Um dos Senshis parou para ajudá-lo, mas suas pernas mal conseguiam sustentá-lo.

— Ouvimos o chamado — disse o homem — O que houve?

— Os Kuro… Eles estão aqui — o homem ferido respondeu — Esse Kishi veio sozinho, não suportou a fumaça. Acho que ele apagou.

Os olhos do homem viraram para trás da cabeça, ao passo que sua consciência se perdia nos braços do Senshi.

Mais a frente, dois jovens perseguiam os moradores, ceifando uma vida de cada vez, quando uma mulher agarrava as vestes de um deles, gritando:

— Não consigo ver! Cadê meu filho! Quem é você?

Atravessava sua lâmina sob o corpo da vítima, cruzando seu olhar inexpressivo com os olhos desesperados enegrecidos. Eram visíveis as ranhuras em suas pontas mesmo com o metal mergulhado no sangue. A mulher gritava de dor tentando conter a hemorragia, notava a aproximação do outro.

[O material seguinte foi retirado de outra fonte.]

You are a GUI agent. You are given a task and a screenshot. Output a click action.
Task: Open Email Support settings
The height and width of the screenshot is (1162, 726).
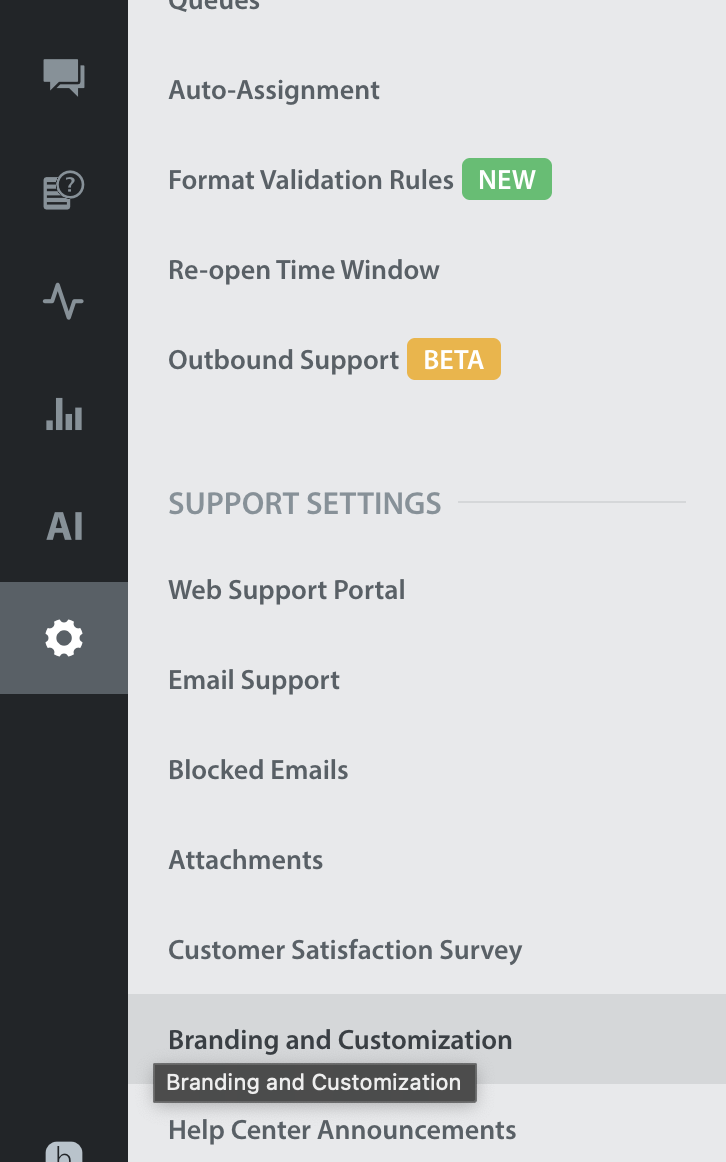point(254,680)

— Por que… porque fazem… isso? — perguntou já perdendo a consciência.

— Fomos roubados — respondeu, pegando seu corpo do chão — só estamos pegando de volta.

Com o corpo nos braços, ele a arremessou junto a uma pilha de corpos dentro de uma casa que já pegava fogo. Admirando as labaredas consumindo a madeira e a carne, ele foi interrompido pelo seu parceiro que pegou no seu ombro:

— Nagajiyu, temos que seguir ainda há mais deles.

— O que vermelhos fazem aqui, irmão? — perguntou — esperava envolver só os Kiiro nisso.

— Também não sei — apontava sua espada — mas não importa, nada mais importa. 

— Todos queimarão, esperamos muito tempo por isso — tirou do bolso da sua roupa uma esfera de pano e arremessou contra a casa. O pequeno projétil estourou na mobília, atiçando as chamas — Eles não podem se esconder mais. 

Os gritos abafaram por um minuto, substituídos pelo barulho de armaduras e ordens. Quando os dois deram as costas para casa, viram Senshis em formação se aproximando deles na intenção de cercá-los. Colados um no ombro do outro, os Aka formavam uma linha que se aproximava lentamente de seus alvos.

— O que tenham vindo fazer aqui acaba agora! — dizia o Senshi no centro da linha, colocando-se à frente — Estão cercados! Abaixe essa arma!

— Não — respondeu Hirojiyu.

A resposta seca desencadeou a reação do comandante, avançou sua linha quando, de repente, seus olhos e os de seus homens foram envolvidos por uma penumbra. Os homens pararam de avançar e subiram a guarda.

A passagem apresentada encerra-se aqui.